Surly will be tapping the first of its two gluten-reduced beers for the first time on Wednesday – but many loyal patrons will already be familiar with what ends up in the pint glasses. The brewery started offering both Surly Pils and the Hopshifter IPA in its taproom about a year ago, but now Surly is changing up the process slightly, and yielding different results.
"We've been reducing the gluten in different beers for a while now," head brewer Ben Smith said. "But we were doing it for a different purpose."
That is, Smith and the other brewers were adding enzymes to some of Surly's beers in an attempt to reduce the haze – or cloudiness – that can affect taste and longevity.
As it turns out – and as other breweries around the nation have similarly discovered – the haze-inducing proteins targeted by those enzymes were the same proteins that cause issues for people with Celiac disease and other gluten sensitivities.
"It's just kind of a happy coincidence," Smith said.
So after several months of research, Surly decided to go the rest of the way and make a couple of its beers – Surly Pils and Hopshifter – safe for those with the greatest gluten sensitivities to drink. Surly Pils is available now, while Hopshifter will be beginning on Wednesday, March 22.
Traces of gluten still remain in both beers, but the amount is well below the legal standards necessary to label a product gluten-free. Surly can't, however, label the beers gluten-free because it incorporates barley in the initial brewing process.
The state's other gluten-free beers come from Burning Brothers Brewing, which is an entirely gluten-free brewery that makes its brews with gluten-free grains rather than gluten-extracted barley.
"We get questions every day from people who want to know if we have anything gluten-free or if we will," Smith said. "Having this technology and having used this process for a while, it just seemed like a no-brainer."
And here's the kicker: Smith and Co. say the beers taste exactly the same – or better, considering that the process greatly reduces the haze, lengthens the shelf life and stomps out proteins many consider detrimental to beer.

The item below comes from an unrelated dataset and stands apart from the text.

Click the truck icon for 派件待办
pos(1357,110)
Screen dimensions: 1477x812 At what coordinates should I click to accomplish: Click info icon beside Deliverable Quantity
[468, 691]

"It doesn't affect the flavor at all – that's the best part," Smith said. "If anything, it makes them better. You're getting a brighter beer that has a greater head retention and is gluten-reduced, all at the same time."

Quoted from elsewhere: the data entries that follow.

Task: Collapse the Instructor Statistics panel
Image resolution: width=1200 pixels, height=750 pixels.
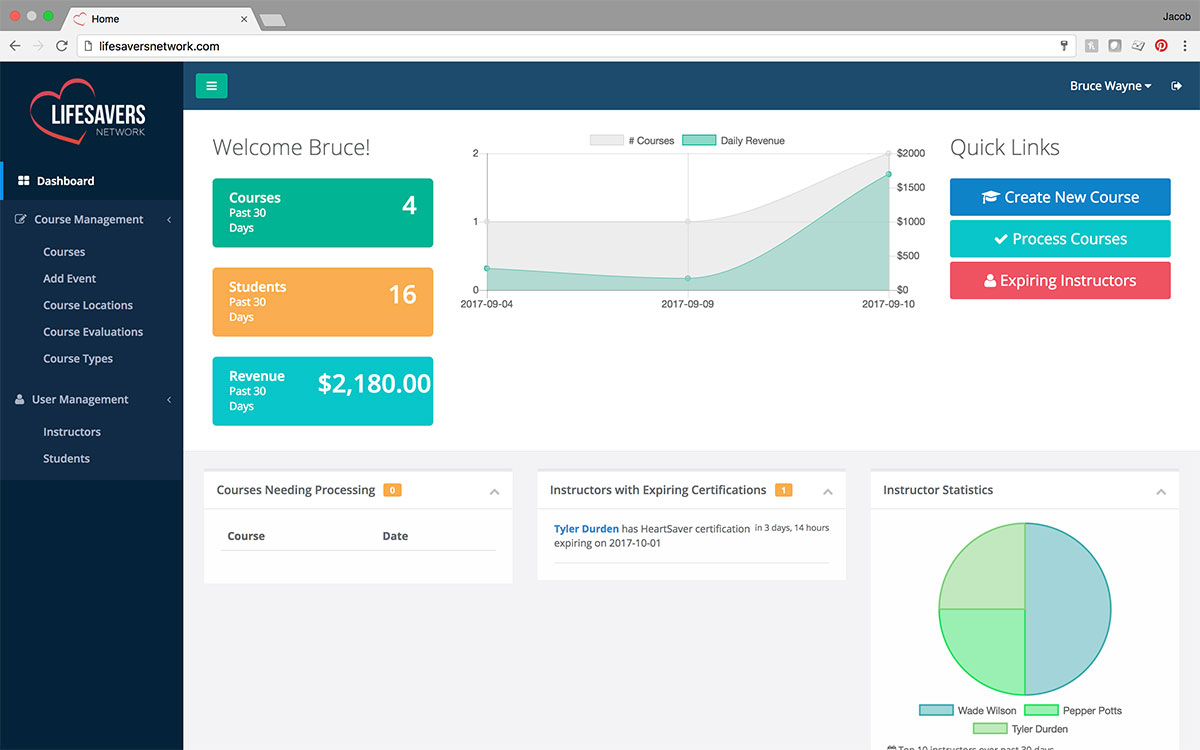Action: pos(1161,492)
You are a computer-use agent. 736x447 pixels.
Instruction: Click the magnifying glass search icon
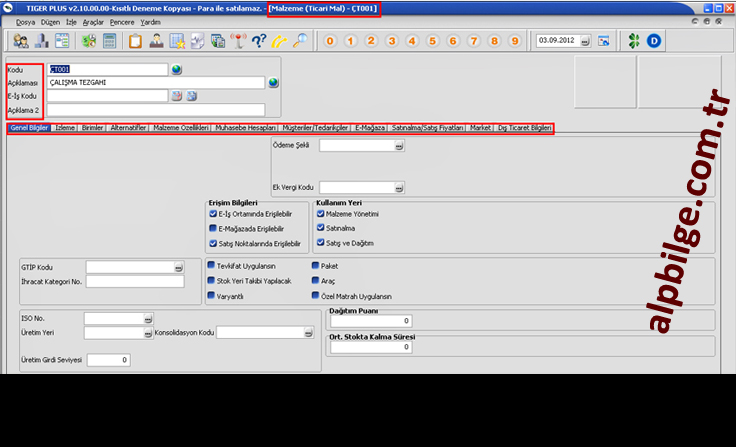click(300, 41)
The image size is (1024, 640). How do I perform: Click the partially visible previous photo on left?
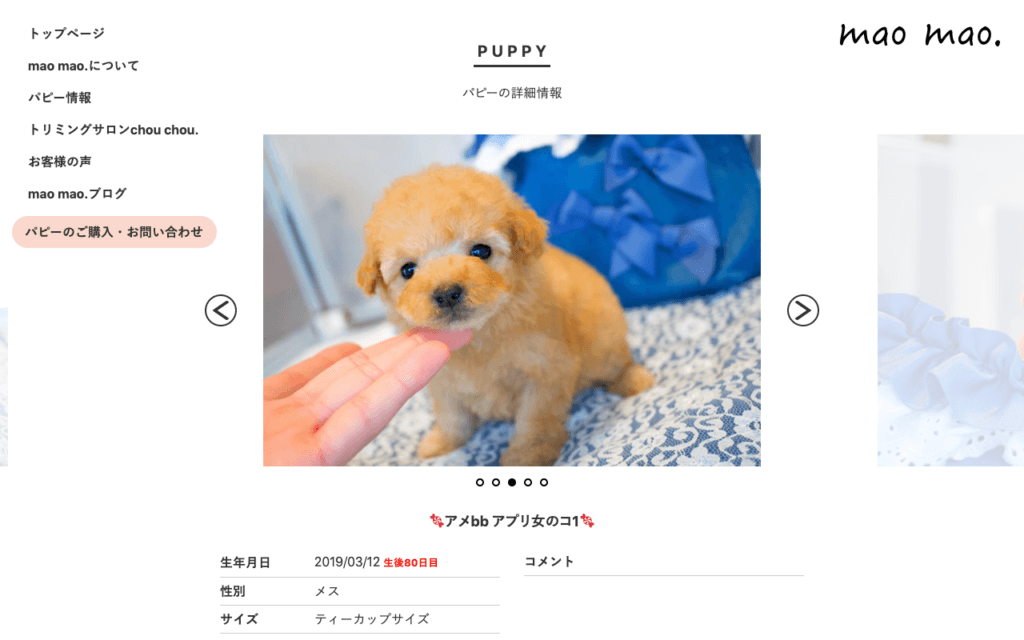(4, 387)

Riley Seitz, the quality assurance and quality control manager at Surly, said the brewery will test each batch of beer for gluten twice – first out of the tank and then again out of the taps, which will have dedicated gluten-free lines. Each tank at Surly's Brooklyn Park facility is thoroughly cleaned and sanitized with any new batch.

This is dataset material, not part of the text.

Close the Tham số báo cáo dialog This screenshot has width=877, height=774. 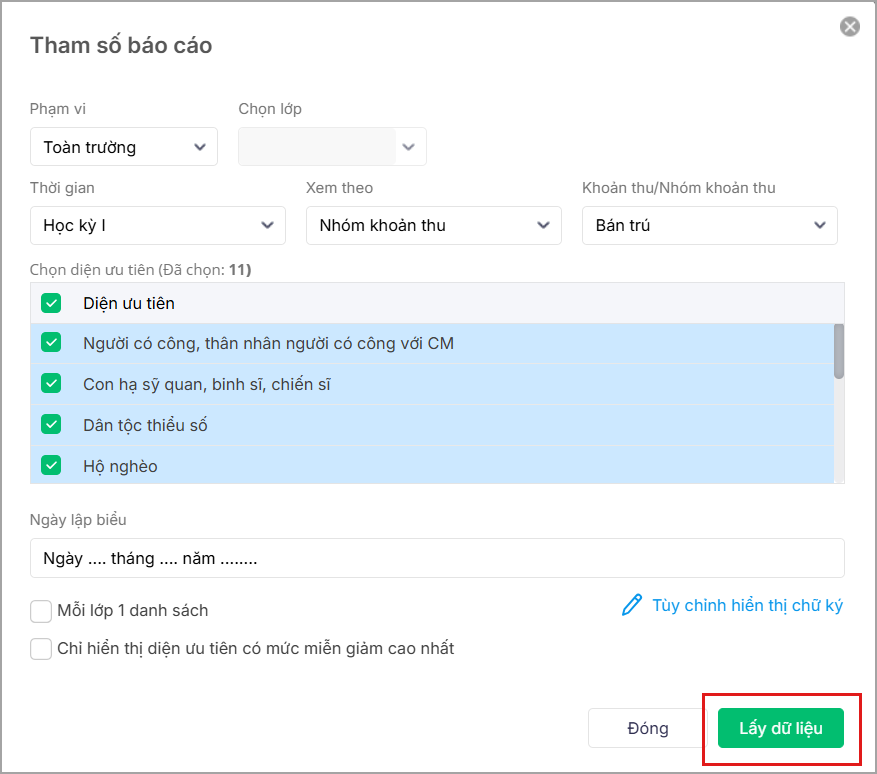pyautogui.click(x=850, y=27)
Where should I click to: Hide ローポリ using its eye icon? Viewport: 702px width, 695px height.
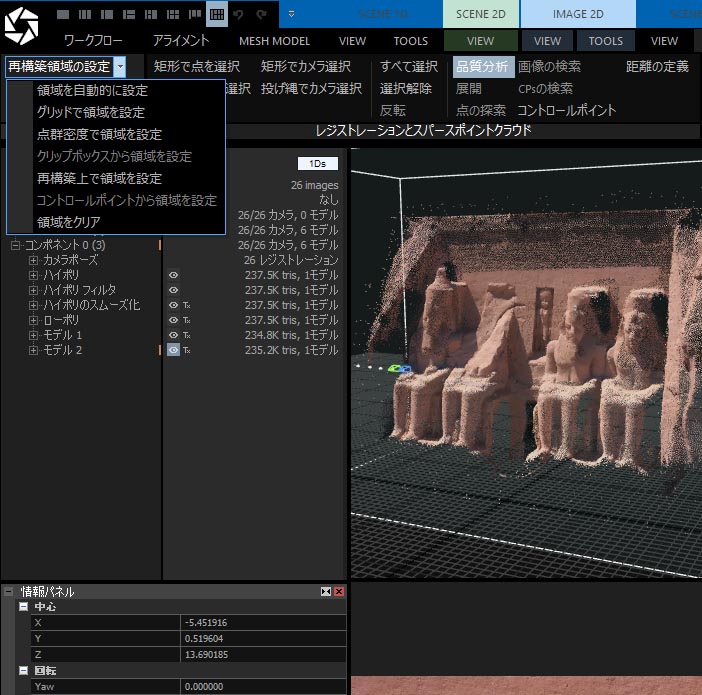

For now, the beers will be available only throughout the building (at Surly's Beer Hall, Brewer's Table and the Scheid Hall Event Center -- there are also plenty of gluten-free eats available on the menus.) Bottling requires additional testing and regulations; and allowing the beers on tap at other establishments creates the concern of contaminated tap lines. Eventually, Surly is interested in creating another gluten-reduced brew – something dark and malty, perhaps – and Smith said he believes he could use the same process with any of Surly's beers, without penalty of cost, time or taste. But for now, he and the others at Surly are seeing how the early releases are received.
"There really aren't any downsides to doing this" outside of the potential stigma from regular beer drinkers, Seitz said. "It doesn't really add onto the cost of the beer at all, and testing is really easy too."